_Your objective_. Scan the records for lines with the word "Daily", and copy every such line.

__________

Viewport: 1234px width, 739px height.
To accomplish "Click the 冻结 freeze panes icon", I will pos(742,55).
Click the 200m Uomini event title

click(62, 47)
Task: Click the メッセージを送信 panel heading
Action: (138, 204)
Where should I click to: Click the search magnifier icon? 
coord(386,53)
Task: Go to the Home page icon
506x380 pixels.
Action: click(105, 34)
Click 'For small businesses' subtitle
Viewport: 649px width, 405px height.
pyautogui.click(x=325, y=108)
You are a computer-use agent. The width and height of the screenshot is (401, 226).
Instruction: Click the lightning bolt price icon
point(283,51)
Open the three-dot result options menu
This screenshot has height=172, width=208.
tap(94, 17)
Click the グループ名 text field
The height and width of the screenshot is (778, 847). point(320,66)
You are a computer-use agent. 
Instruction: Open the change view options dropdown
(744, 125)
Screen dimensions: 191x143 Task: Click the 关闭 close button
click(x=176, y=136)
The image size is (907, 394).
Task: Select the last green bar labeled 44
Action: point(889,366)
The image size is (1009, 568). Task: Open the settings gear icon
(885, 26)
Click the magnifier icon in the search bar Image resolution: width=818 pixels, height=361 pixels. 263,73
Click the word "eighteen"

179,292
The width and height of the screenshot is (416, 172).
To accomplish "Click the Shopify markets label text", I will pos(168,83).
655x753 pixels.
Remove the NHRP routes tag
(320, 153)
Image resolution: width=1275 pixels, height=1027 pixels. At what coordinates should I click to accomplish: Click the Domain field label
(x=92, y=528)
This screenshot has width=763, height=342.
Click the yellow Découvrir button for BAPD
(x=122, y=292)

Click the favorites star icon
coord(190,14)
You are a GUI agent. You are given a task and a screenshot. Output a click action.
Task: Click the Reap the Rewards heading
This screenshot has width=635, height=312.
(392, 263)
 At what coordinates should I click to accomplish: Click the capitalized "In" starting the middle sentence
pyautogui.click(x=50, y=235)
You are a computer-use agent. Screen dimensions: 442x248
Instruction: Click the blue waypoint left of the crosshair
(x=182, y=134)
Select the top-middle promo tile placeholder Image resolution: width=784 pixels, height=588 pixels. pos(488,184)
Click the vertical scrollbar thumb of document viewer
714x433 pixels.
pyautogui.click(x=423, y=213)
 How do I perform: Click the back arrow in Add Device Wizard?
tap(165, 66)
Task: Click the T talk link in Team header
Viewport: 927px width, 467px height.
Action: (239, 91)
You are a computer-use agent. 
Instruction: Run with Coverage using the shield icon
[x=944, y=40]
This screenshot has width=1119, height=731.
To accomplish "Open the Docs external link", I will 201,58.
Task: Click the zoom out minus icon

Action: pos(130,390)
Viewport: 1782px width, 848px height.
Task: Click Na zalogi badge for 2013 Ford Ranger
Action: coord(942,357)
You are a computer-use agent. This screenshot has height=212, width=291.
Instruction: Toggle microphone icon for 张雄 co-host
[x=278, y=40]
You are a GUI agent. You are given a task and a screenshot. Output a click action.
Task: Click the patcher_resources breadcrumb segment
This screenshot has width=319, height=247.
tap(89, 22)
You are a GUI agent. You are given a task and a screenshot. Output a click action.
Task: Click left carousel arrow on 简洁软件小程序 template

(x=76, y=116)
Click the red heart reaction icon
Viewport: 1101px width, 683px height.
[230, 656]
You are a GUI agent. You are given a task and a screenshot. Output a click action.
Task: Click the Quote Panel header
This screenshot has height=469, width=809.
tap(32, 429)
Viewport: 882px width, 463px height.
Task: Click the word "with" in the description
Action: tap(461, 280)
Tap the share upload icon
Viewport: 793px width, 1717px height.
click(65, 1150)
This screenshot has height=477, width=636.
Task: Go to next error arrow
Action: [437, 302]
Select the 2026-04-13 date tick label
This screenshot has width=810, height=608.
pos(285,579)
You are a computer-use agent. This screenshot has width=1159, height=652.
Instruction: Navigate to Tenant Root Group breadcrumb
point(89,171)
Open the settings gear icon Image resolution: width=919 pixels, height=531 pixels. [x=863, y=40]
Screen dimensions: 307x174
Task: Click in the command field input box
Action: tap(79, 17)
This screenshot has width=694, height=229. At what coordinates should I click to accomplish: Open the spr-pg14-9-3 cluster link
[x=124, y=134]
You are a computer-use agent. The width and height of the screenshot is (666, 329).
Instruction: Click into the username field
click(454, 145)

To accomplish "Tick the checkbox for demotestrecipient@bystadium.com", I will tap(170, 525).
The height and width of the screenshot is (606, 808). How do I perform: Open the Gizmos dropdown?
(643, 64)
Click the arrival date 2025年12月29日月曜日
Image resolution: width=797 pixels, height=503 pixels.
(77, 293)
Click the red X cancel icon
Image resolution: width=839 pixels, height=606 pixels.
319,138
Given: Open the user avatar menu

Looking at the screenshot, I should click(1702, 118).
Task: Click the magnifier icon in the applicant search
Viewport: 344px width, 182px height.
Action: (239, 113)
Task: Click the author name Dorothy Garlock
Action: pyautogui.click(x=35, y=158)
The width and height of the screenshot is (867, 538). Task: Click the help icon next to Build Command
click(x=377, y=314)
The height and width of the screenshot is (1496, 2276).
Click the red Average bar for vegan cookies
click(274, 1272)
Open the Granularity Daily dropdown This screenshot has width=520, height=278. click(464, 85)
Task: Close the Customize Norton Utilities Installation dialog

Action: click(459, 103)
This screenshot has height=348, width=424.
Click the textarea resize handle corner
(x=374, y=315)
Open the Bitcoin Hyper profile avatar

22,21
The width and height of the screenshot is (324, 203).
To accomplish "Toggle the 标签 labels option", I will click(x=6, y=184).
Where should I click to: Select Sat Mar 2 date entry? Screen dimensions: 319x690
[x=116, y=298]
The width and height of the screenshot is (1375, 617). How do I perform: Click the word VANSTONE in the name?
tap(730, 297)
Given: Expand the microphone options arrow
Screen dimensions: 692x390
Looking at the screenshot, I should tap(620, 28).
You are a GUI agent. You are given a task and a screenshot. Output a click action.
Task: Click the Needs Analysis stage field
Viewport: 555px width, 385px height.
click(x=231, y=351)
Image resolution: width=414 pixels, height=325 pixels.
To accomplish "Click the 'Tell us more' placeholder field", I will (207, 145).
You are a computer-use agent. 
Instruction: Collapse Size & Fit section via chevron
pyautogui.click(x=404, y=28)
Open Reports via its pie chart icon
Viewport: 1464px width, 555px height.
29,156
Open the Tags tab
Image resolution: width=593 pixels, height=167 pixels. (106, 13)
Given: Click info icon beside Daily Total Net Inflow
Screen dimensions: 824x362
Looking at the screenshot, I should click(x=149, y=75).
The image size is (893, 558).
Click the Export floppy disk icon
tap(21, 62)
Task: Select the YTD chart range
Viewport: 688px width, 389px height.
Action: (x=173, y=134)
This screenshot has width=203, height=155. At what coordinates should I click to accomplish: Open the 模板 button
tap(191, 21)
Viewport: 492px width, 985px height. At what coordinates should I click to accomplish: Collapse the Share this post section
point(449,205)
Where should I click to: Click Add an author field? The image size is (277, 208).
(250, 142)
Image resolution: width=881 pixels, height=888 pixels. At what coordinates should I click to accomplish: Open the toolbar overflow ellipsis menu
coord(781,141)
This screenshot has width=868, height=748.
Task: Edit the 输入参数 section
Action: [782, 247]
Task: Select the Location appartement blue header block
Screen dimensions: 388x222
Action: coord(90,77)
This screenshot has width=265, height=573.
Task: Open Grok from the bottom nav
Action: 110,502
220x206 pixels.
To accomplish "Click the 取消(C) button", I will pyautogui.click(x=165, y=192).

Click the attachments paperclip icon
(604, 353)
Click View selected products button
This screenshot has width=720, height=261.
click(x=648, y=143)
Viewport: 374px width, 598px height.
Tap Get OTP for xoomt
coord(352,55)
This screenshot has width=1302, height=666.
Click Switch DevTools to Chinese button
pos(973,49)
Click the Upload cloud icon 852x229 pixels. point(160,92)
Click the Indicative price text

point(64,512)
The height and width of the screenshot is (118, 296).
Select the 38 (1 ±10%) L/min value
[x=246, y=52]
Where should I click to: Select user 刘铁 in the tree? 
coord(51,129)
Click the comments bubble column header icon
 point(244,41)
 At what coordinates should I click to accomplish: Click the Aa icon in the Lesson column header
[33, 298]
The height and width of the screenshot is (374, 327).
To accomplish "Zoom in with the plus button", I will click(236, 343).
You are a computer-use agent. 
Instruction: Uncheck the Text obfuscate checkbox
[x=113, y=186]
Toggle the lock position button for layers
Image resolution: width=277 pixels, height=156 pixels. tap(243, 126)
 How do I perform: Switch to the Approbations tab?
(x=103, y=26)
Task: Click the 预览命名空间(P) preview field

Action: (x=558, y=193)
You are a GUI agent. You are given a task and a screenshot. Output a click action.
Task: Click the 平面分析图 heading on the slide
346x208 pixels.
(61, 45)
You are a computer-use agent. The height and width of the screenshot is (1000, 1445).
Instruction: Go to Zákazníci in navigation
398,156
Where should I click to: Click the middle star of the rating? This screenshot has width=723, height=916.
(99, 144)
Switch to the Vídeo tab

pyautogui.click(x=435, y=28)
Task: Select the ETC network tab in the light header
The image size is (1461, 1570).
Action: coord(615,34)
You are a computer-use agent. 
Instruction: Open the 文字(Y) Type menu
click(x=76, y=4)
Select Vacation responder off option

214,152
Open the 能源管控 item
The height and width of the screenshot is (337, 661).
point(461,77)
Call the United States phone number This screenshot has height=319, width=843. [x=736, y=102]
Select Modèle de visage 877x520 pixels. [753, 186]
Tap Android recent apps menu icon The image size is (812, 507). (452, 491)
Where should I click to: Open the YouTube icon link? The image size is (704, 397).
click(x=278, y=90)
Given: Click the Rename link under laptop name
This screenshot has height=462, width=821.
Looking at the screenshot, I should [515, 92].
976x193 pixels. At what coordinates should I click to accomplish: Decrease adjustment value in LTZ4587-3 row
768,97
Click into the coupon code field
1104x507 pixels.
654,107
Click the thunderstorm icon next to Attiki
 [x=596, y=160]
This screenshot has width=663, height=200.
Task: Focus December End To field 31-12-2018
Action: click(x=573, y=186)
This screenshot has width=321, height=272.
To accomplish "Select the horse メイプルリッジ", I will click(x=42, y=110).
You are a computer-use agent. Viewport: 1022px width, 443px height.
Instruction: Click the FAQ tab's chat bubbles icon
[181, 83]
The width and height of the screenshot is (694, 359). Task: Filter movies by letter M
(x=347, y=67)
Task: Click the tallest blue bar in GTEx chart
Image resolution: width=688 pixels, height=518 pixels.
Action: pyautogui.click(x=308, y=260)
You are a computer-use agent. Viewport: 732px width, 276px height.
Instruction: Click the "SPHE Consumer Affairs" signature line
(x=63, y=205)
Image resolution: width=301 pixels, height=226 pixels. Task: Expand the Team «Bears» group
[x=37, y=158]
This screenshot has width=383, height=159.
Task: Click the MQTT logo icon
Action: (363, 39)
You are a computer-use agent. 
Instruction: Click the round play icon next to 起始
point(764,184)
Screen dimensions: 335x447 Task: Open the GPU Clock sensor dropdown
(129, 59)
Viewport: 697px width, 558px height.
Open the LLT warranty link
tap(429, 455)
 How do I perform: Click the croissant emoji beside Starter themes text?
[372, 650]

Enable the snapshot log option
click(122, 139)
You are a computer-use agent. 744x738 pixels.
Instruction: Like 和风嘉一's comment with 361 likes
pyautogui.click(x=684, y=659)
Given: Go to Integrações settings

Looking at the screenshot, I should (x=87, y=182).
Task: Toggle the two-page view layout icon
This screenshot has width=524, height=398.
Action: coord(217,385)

__________

_Answer box_.
Open the Granularity Daily dropdown This screenshot has width=520, height=278. click(464, 85)
Given: Click info icon beside Daily Total Net Inflow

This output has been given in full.